I GIOVANI TEDESCHI SPENDONO TUTTO

Amburgo è una delle città più ricche d’Europa, ieri come oggi. E una delle più eleganti, con Monaco e Düsseldorf. Niente a che vedere con la proletaria Berlino. Vi abitavo da poco, ed entrai in un negozio per comprare un pullover notato in vetrina. «Perché vuole quello?», chiese la commessa, «costa 100 marchi».

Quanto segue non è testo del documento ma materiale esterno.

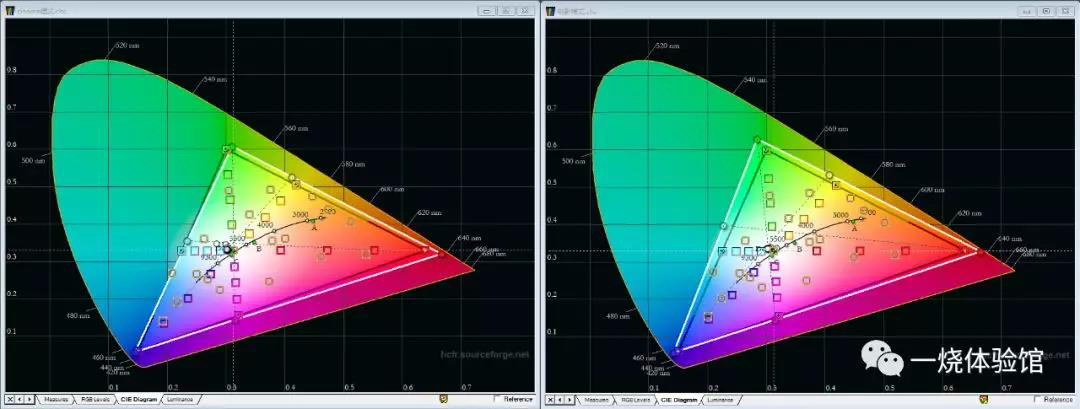This screenshot has width=1080, height=409.
Task: Click the X tab-close icon in left window
Action: click(9, 399)

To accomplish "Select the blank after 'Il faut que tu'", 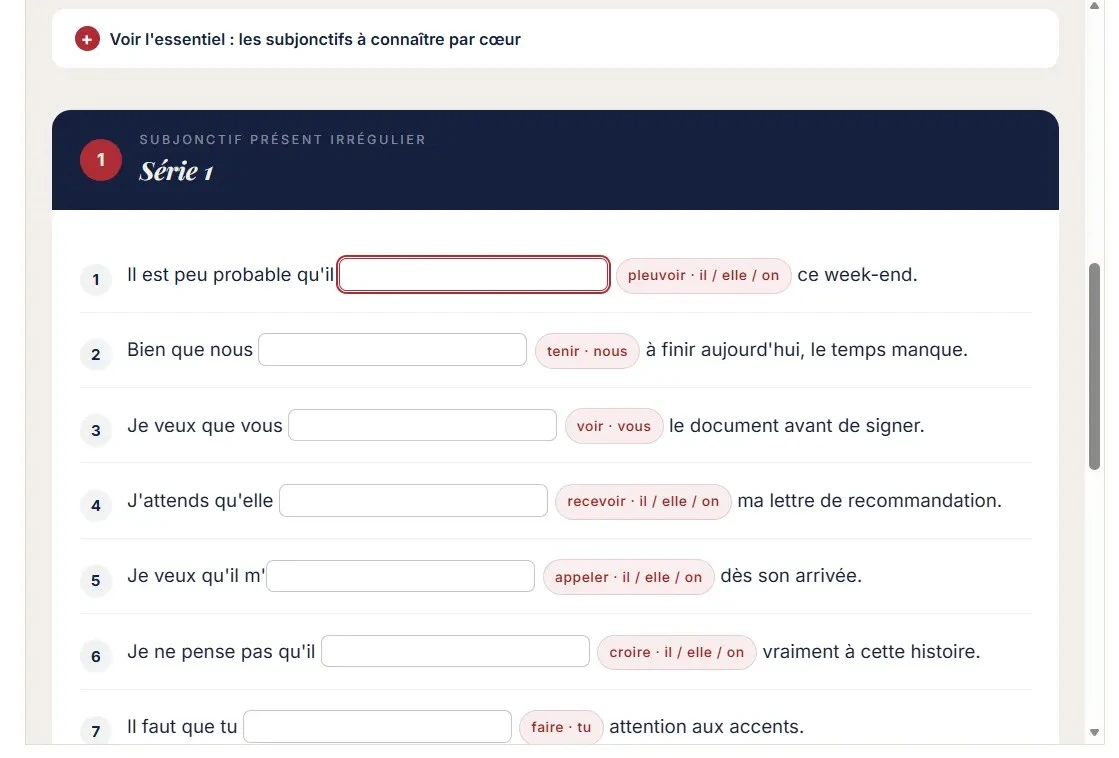I will 378,727.
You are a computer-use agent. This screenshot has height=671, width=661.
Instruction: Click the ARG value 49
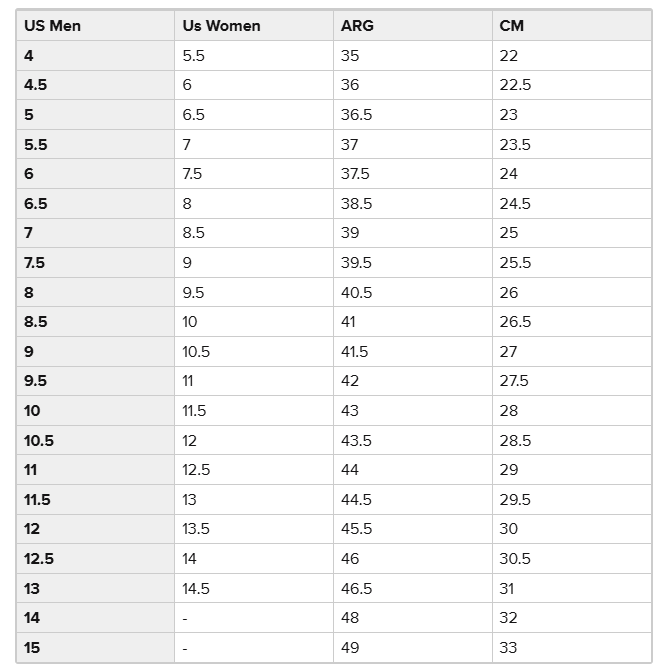[x=350, y=648]
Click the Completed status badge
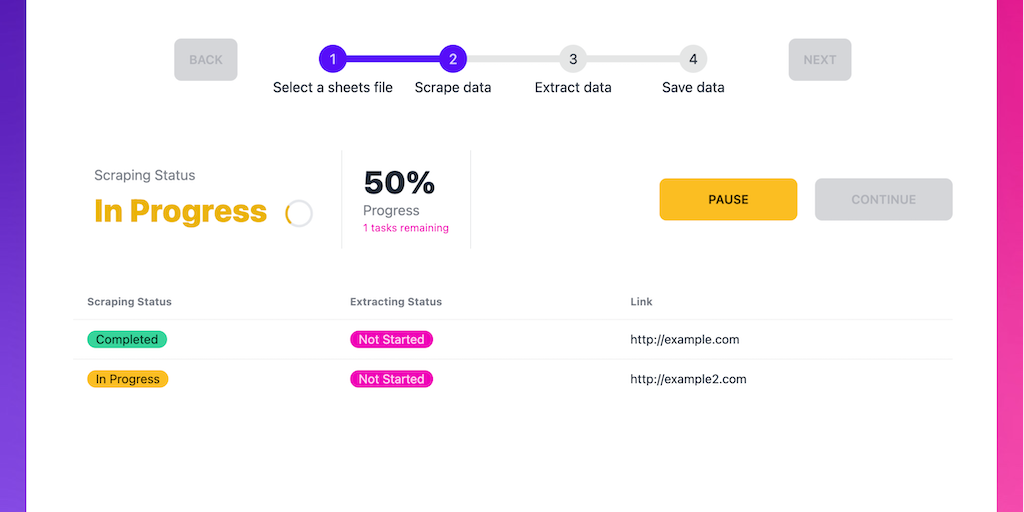1024x512 pixels. pos(127,340)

E mi propose un altro maglione per soli 60. «Ma quello è più bello», le spiegai. Lei mi guardò con commiserazione. Un pullover deve tenere caldo, e basta. Pensai che avessi l’aspetto di un poveraccio, che il mio accento mi avesse tradito, o che per la commessa anseatica tutti gli italiani fossero immigrati fuggiti dalla fame italica. Invece no. Era una saggia tedesca, per la quale lo spreco è un peccato. Il Deutsche mark non esiste più, ma anche l’euro li invoglia a essere saggi. Se a fine mese gli restano 100 euro in tasca, un francese, uno spagnolo, e un italiano, se ne vanno con la moglie, o l’amica, al ristorante. Un tedesco corre a depositarli sullo Sparbuch, il libretto di risparmio, anche se gli rende lo 0,9 di interesse, meno della metà del tasso di inflazione. Li mette da parte, e ci perde. Non si sa mai, lui si aspetta sempre il peggio dalla vita.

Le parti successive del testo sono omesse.